Germany, in particular, will not allow the value of the Euro to fall. It suits them to have a strong currency and the structure of the Eurozone is designed almost exclusively for their economy (and to a lesser degree that of France). The lesser Eurozone nations have been reeled into the scam that is the Euro. They have borrowed huge sums - far more than they could ever be expected to repay - at interest rates far below those they would have paid had they kept their own currencies. (Those interest rates were “Euro-wide” rates, designed to suit Germany). Germany did very well out of this by selling goods and services to those countries who used their cheaply borrowed money.

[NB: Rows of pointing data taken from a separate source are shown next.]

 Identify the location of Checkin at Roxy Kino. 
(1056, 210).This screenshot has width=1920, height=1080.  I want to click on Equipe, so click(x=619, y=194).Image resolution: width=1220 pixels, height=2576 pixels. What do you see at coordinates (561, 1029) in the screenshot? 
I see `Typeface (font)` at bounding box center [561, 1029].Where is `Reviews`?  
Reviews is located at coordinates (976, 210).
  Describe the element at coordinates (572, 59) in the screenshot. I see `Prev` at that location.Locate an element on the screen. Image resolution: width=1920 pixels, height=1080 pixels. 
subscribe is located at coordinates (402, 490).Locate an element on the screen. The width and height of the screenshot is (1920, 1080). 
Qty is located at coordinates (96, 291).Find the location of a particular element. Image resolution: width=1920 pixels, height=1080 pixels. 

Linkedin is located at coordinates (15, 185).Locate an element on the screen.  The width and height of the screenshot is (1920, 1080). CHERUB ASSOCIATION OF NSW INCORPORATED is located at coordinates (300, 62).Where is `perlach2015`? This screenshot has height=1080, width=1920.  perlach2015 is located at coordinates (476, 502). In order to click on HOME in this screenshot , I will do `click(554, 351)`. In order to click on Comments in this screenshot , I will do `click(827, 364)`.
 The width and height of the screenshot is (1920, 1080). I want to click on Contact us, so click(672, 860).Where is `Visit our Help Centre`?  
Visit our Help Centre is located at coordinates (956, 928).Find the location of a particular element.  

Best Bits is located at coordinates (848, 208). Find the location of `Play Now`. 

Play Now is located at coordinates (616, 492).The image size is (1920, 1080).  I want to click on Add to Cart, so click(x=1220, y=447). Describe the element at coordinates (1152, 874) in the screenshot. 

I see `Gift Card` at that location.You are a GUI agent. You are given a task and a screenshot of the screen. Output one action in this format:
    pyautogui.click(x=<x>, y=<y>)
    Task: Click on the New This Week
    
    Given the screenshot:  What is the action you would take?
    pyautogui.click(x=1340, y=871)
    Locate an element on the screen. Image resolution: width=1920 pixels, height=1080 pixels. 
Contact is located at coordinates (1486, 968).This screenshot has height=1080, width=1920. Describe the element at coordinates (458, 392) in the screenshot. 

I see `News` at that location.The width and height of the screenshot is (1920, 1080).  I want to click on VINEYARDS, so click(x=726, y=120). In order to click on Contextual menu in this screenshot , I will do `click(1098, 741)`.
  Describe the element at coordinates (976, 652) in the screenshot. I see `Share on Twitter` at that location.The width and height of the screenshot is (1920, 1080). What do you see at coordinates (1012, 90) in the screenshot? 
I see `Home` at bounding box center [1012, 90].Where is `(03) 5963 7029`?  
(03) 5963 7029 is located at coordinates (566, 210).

Now the chickens have come home to roost. Those countries have now become so indebted that it has become (very belatedly) apparent that they must either be “bailed out” with taxpayers’ money or they must go skint. This would not have occurred had they retained their own currencies. Firstly, they would not have been able to borrow such huge sums and the cash they did borrow would have been at considerably higher interest rates. Secondly their currencies would have devalued as their debts increased helping them attract inward investment and sell more of their goods and services as they became cheaper with the devaluation of their currency. That is what variable exchange rates are for.
The Euro was a flawed project from the outset. And the most annoying thing of all is that the politicians who pressed on with it (and in particular allowed the weaker nations to flout the entry criteria in order to join) were warned that the precise circumstances that now prevail were a strong possibility.
They ignored those warnings and pressed on. And everybody is now paying the price for their vanity and folly.